À venda


A sala arrumada não resiste ao olhar mais acurado. Sobre uma das cadeiras do conjunto de jantar, a toalha vermelha descansa. Parece ter sido usada há pouco. No canto, próximo ao rack da TV, há um par de tênis, com as meias dentro. Os brinquedos do cachorro ocupam parte do tapete: uma coleira velha, o rato de feltro, a bola de corda.

O dono da casa me recebe sem economizar gentilezas. Perceba a vista, reparou no Pão de Açúcar ali à esquerda? Estamos na varanda. Eu me viro e vejo ao fundo, bem ao fundo, as duas montanhas ligadas pelo fio do bondinho.

O corretor interrompe o diálogo para lembrar que imóveis com vista do Pão de Açúcar são muito valorizados e sempre têm liquidez. Regressamos à sala.

O rack da TV fica. Mandei fazer sob medida e não pretendo levar. Os armários embutidos também estão incluídos no preço, diz o dono, apontando para diferentes partes do apartamento. Reformei os sintecos no ano passado.

O cachorro passa por nós. Volta, cheira meu pé — ele é calmo, avisa o dono — e retorna para seu canto. Noto, nas paredes, reproduções de quadros famosos: imagens renascentistas, campos floridos, um inusitado Hopper. Sobre a mesinha de centro, duas revistas Caras e o jornal. Seguimos pelo corredor.

O banheiro também é ótimo. Sente a grossura do blindex, e o dono dá pequenas batidas no vidro, pede que eu encoste o dedo. Uma calcinha estampada está pendurada no registro. Ele percebe que vi, posta-se à frente dela, tenta justificar. Minha mulher é fogo, espalha as coisas pela casa, me desculpa. Digo que não tem problema, pergunto pelos quartos.

Por aqui, e percorremos novamente o corredor, onde um quadro de cortiça expõe as fotografias da família. Férias, o casamento, crianças, aniversários, o cachorro, ainda filhote. Paro por um instante. A mulher dele é bonita. Vejo as fotos dos dois, ainda bem jovens, numa praia. Ele beija o rosto dela, que sorri, encarando a câmera.

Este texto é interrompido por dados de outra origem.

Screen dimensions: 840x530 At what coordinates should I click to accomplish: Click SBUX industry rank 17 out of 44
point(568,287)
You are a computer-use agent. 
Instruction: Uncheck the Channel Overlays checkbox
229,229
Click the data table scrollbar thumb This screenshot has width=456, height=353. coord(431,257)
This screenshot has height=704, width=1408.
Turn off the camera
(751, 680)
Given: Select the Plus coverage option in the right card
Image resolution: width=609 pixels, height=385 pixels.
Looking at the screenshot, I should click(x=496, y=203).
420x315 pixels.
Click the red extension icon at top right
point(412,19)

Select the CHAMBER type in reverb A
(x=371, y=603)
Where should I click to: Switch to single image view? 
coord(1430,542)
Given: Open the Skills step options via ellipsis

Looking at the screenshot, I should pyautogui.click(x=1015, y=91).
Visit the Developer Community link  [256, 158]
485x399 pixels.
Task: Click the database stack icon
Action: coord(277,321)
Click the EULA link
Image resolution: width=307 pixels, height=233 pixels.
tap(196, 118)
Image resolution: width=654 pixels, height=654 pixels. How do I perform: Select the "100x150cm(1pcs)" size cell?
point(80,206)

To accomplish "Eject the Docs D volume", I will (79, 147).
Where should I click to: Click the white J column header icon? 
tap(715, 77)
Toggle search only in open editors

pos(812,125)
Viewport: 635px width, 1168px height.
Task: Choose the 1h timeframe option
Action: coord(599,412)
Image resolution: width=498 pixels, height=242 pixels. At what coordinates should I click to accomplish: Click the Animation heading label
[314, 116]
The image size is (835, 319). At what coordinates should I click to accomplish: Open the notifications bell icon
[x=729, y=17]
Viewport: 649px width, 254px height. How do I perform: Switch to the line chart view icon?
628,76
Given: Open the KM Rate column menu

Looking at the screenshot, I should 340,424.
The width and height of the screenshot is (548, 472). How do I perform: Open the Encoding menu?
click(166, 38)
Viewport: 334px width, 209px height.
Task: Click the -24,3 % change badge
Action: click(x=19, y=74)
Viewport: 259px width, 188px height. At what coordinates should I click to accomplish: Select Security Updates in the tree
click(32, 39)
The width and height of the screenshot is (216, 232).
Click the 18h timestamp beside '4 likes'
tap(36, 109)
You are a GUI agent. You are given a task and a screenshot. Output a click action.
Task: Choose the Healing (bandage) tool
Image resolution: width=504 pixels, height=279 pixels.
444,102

O dono nota que parei, chama meu nome. Sigo a voz até o primeiro quarto, o do casal. Uma colcha esconde os lençóis ainda desgrenhados, que tornam a superfície irregular. A cama eu vou levar comigo, ele adverte. Penso nos dois, deitados ali, vendo TV, de mãos dadas. Ela lendo, com a luminária acesa, enquanto ele dorme. Os dois fazendo sexo.

Em seguida, vamos até o outro quarto, o menor. É o quarto da filha, como revela a parede pintada de lilás e as bonecas numa prateleira suspensa. Imagino, de imediato, o meu escritório ali. As estantes que mandaria instalar, uma bancada para o computador.

A visita à cozinha é rápida, simples checagem: armários OK, azulejos OK, espaço para fogão, geladeira, até um freezer. Logo retornamos à sala.

Viu como os cômodos são amplos, arejados? E nada vazados, privacidade total. Agora é o corretor quem fala — o dono se mantém em silêncio desde o flagrante da calcinha no banheiro. Por esse preço, nesse bairro, você não vai encontrar nada melhor.

Respondo que, sim, gostei do apartamento. Que o imóvel está devidamente visto, mas quero pensar com calma, ligo depois.

Eu e o dono apertamos as mãos. Agradeço pelo tempo dispensado, a amabilidade. Me despeço do corretor também. São três lances de escada, que desço com a rapidez de um invasor em fuga.